Like the car companies and aircraft makers before them, resin suppliers have become electronic-commerce control freaks. Five of the world's largest engineering thermoplastic suppliers — BASF Corp., Bayer AG, Dow Chemical Co., DuPont and Ticona/Celanese AG — on April 5 signed a letter of intent to form a global e-marketplace for injection molders.
Five years from now, 80 percent of all injection molding transactions will occur over the Web, predicted Raj Mehta, business director for BASF's plastic materials group in Mount Olive, N.J. The suppliers want to make their e-statement before someone else grabs that brass ring.
Suppliers will benefit from lower overhead costs and inventory management over the site. But Mehta said what's more important is that the site will help their customers slash transaction costs.
Still, some injection molders are unclear as to how the new site will change the buying rules.
Joseph Yanarella, sales and marketing director of Miami Lakes, Fla.-based Security Plastics Inc., frets that suppliers will force molders to buy a Web-based catalog price instead of offering the lower, back-room-negotiated deal.
And Bruce Bixler, director of materials at Arlington, Vt.-based Mack Group Inc., said the site might work best with simple commodity resins.
"For someone buying vanilla, it'll be great and easy to use the site," Bixler said. "Other [resins] need verbal confirmation of special grades, delivery dates and changes."
The site will start with resin transactions but could grow, with proper care and feeding, into a beanstalk climbed by all members of the molding community. The group wants to enlist distributors, machinery companies, toolmakers, compounders and others to round out the offerings.
If that happens (and other resin companies sign up), injection molders could truly see a superportal. All elements of purchasing, from quoting to order entry to inventory control to shipping to credit checks and billing, could be wired.
The resin companies' effort could take business away from the numerous Web-based independent chemical exchanges. But don't rule out the independent sites yet.
The resin companies may chose to link to chemical trading sites, especially for auctions or exchange scenarios. That could at least give those companies a piece of the action and create a broad, interwoven Web network.

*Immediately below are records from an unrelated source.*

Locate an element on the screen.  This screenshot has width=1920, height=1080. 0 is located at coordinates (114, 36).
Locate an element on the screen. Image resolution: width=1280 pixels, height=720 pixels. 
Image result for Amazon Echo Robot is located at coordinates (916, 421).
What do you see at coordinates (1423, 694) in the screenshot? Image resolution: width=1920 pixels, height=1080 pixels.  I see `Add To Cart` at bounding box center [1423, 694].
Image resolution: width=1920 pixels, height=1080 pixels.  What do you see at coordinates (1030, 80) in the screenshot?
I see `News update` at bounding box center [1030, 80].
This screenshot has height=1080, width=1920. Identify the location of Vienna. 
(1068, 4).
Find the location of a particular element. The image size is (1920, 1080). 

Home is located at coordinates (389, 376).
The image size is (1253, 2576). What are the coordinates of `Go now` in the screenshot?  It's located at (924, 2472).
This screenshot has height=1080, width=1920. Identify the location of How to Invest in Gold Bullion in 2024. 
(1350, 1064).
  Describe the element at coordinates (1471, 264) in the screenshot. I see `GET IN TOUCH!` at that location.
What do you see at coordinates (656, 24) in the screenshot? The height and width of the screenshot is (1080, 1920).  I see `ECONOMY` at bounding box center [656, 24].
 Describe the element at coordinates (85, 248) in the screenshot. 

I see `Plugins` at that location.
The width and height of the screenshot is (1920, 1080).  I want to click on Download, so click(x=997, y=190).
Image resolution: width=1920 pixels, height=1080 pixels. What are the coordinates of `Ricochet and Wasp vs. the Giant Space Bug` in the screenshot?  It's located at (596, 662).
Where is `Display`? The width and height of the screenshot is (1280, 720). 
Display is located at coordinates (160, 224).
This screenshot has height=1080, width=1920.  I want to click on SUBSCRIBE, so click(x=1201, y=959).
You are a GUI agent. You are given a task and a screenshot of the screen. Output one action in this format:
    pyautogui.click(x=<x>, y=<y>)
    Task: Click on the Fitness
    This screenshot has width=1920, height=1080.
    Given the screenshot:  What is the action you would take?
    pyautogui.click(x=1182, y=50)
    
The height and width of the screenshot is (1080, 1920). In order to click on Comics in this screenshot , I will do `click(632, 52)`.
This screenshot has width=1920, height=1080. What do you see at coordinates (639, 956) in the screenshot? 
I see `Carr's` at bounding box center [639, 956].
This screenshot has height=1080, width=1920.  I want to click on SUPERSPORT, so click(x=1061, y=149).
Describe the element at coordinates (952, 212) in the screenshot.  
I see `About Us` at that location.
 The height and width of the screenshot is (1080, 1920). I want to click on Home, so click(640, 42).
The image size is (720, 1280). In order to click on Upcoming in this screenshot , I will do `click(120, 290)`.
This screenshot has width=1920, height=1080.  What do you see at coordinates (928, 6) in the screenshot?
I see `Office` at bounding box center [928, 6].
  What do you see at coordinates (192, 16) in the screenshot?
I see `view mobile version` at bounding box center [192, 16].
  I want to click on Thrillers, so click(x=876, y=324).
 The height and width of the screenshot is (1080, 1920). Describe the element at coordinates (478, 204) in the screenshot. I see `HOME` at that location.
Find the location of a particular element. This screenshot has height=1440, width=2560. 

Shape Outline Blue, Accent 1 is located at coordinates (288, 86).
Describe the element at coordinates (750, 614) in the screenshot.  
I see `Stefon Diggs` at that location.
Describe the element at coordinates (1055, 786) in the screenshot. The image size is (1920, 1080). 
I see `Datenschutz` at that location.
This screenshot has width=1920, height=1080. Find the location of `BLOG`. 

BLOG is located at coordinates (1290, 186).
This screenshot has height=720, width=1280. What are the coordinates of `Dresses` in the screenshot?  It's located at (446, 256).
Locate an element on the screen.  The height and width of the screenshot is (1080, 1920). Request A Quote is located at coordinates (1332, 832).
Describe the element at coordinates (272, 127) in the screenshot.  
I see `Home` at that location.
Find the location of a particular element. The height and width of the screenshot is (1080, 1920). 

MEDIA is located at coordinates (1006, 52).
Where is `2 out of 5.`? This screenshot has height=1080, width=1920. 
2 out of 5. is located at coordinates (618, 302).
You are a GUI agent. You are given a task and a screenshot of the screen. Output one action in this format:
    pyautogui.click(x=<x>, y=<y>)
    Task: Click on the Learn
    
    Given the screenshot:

For other transactions, though, resin suppliers could do the heavy lifting.
Some of them are not happy to see outrageously low prices being offered over other sites, another reason to assert control, said Donald Goodwin, president of consulting firm Technomic International of Northbrook, Ill.
"Some of them are selling polypropylene for something like 19 cents a pound," Goodwin said.
For the resin e-marketplace to be successful, though, injection molders must be convinced to buy from a wired supermarket of goods instead of from each supplier's neighborhood grocery store.
That increasingly appears to be inevitable.